Why is the Alpurt project using $20 million of the package's public funds when it is going to be funded through tolls? Surely this money should be borrowed against the project and the package money used to kick-start other "ready-to-go" projects?
Why isn't Transit using the borrowing option that was unveiled in the 2003 package?
The Auckland Regional Council recently received an economic update report that highlighted inadequate roading as acting as a drag on the Auckland region's growth prospects.
The success that Sydney has shown from the $7 billion investment to nearly complete its orbital motorway during the past 10 years using borrowed funds demonstrates clearly the failure of our overly cautious and bureaucratic approach to solve what is Auckland's number one problem - increasing congestion on an inadequate roading network.
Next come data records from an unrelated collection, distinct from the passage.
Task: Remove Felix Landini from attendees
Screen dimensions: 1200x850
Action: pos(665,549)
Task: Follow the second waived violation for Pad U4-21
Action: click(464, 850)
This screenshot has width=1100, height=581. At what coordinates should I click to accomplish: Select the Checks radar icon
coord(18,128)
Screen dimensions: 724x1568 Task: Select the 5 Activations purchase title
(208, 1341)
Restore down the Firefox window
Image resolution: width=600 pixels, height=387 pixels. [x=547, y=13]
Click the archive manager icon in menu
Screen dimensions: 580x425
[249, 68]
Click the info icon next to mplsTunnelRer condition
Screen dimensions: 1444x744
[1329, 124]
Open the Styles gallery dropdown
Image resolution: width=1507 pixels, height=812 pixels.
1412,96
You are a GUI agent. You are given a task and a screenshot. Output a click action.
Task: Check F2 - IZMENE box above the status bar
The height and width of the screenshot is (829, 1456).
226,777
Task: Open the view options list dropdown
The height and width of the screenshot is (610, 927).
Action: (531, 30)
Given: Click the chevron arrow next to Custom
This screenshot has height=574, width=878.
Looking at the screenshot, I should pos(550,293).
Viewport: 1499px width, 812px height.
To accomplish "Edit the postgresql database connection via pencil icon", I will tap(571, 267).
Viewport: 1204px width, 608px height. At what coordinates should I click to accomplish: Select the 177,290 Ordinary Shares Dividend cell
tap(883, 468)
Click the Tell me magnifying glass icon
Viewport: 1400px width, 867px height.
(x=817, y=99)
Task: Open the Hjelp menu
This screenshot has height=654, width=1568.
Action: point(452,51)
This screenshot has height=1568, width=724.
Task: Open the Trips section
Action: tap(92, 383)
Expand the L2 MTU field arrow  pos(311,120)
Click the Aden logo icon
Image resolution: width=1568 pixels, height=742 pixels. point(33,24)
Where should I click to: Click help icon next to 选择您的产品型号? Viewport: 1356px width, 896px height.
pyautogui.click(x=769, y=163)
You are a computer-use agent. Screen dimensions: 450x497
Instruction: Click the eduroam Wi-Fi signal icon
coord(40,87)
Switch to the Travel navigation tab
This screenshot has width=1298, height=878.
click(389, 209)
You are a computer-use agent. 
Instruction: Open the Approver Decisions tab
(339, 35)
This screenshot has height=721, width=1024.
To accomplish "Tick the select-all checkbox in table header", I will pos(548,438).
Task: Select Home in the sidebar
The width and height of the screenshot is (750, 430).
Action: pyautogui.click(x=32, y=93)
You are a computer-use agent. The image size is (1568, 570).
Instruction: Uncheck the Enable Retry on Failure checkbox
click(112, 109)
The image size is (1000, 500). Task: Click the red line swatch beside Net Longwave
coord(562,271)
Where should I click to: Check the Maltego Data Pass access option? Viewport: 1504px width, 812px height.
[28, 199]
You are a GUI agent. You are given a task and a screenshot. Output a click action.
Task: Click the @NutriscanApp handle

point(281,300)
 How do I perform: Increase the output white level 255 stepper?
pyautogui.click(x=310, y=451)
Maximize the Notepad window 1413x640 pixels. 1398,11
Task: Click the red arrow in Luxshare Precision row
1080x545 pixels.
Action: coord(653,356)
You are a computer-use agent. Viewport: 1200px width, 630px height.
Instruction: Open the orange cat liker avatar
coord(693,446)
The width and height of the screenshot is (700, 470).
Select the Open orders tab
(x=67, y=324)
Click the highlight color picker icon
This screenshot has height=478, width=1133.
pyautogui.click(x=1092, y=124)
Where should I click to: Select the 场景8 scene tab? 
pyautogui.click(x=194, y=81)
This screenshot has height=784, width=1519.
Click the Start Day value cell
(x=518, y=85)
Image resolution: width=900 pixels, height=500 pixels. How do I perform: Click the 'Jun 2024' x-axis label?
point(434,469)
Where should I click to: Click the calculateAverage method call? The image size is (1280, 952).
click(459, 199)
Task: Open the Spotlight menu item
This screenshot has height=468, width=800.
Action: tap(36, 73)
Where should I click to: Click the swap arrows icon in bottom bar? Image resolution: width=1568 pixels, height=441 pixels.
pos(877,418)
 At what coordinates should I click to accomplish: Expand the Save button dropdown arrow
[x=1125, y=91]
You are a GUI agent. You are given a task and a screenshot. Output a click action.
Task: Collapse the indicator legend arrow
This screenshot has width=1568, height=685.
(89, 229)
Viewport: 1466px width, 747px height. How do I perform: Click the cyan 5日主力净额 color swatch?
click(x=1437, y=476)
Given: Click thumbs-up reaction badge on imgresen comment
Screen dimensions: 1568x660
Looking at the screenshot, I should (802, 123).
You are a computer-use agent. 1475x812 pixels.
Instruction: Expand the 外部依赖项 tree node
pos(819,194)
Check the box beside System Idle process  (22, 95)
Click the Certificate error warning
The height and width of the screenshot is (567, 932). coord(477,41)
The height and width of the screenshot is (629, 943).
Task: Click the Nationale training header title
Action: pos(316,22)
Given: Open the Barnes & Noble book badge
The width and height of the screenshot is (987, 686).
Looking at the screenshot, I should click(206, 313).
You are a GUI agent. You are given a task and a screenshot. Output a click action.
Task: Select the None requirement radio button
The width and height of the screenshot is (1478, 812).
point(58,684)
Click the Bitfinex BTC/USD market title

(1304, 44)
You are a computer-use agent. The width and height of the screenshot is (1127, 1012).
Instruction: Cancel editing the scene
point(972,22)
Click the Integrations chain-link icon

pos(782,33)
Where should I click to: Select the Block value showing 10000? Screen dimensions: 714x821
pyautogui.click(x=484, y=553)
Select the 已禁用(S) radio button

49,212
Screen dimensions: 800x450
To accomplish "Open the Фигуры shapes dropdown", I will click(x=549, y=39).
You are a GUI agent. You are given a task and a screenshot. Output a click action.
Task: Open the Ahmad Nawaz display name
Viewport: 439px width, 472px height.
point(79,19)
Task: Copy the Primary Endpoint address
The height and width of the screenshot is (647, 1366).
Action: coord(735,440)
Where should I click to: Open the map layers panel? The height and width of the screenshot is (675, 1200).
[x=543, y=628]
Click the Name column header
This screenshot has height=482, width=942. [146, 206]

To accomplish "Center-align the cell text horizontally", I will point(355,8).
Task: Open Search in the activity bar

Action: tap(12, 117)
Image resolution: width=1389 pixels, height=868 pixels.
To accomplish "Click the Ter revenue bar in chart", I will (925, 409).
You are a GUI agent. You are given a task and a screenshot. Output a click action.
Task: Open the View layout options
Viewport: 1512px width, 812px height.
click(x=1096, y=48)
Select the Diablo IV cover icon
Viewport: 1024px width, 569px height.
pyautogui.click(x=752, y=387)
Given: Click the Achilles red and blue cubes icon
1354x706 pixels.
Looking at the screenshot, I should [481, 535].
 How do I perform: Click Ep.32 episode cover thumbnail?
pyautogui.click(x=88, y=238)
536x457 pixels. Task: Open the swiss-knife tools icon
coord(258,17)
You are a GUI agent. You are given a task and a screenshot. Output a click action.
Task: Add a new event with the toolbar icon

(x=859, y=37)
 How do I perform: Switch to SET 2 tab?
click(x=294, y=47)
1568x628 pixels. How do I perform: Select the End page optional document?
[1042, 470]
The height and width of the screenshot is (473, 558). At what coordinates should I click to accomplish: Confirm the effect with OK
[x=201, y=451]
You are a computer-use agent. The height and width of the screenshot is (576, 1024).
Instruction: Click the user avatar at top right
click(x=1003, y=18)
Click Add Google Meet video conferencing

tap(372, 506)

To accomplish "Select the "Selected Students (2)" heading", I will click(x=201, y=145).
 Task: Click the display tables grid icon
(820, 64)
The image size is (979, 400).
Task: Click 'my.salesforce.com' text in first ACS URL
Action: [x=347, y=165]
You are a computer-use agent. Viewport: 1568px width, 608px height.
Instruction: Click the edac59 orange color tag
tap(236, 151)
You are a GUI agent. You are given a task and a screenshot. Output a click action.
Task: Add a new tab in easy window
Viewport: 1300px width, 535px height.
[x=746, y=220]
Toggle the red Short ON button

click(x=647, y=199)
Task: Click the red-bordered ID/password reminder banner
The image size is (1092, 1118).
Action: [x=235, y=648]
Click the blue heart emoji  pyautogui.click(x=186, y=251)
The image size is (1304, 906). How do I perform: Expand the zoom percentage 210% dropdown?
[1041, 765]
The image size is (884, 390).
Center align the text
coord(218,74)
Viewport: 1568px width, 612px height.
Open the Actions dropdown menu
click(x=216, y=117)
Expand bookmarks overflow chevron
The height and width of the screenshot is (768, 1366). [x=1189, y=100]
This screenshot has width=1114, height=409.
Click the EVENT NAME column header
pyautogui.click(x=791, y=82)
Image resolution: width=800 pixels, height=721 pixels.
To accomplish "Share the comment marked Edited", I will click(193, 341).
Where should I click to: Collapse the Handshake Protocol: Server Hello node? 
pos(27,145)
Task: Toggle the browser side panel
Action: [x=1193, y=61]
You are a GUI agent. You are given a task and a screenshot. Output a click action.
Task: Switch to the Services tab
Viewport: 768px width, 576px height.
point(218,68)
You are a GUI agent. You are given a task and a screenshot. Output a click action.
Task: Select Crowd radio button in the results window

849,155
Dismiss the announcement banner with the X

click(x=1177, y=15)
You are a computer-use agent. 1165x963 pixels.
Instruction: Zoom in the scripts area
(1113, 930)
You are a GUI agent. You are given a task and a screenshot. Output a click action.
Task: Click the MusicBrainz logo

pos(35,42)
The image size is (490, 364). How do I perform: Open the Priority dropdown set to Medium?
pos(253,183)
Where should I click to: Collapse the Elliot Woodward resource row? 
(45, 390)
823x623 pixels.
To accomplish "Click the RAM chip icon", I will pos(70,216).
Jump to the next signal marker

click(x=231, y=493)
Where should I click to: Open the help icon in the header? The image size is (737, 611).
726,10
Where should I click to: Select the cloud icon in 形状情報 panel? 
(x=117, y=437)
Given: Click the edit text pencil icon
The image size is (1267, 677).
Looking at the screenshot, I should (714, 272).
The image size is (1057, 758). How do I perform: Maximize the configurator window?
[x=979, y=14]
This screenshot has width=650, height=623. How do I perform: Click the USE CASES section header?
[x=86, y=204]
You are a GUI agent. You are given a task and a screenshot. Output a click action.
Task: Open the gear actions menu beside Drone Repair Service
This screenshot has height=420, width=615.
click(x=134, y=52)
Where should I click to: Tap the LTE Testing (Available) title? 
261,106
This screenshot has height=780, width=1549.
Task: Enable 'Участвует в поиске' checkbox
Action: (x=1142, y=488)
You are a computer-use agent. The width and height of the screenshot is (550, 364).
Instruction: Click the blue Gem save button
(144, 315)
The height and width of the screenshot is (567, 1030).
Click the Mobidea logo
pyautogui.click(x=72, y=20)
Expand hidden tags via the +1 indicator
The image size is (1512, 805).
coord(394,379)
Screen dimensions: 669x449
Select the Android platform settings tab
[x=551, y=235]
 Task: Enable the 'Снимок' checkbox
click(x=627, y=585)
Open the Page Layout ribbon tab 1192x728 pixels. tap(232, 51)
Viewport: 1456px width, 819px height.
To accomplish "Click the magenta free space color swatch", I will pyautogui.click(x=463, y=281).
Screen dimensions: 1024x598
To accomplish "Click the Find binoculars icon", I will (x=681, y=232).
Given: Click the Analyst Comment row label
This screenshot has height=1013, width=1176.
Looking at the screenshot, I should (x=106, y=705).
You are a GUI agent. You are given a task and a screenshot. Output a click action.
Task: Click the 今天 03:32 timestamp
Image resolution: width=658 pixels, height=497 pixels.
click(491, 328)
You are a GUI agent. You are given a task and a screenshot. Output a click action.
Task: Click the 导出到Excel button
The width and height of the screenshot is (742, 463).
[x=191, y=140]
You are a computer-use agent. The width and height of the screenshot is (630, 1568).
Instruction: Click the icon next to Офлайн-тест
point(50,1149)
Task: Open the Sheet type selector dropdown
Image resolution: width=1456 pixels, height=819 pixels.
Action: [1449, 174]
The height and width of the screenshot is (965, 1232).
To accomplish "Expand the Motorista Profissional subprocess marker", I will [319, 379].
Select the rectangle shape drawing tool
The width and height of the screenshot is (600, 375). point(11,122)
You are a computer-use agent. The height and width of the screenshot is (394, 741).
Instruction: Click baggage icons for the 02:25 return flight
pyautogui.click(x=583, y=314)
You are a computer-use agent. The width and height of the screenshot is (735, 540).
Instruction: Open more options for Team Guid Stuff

If a borrowing programme had been launched in 2003 and business disciplines imposed on Transit's operations, we would be well past this mess by now.
I am told a story from Sydney, how every Friday before the close of play the head of that city's road transport agency sends a report to NSW Premier Bob Carr and the State Minister of Transport detailing what milestones have been achieved that week.
Whether true or not, the point is that Sydney's economic progress has been fuelled by a political leadership demanding that deadlines to build the city's roading network be met in a business-like way.
A similarly decisive, politically accountable approach is needed here.
* Michael Barnett is chief executive of the Auckland Chamber of Commerce.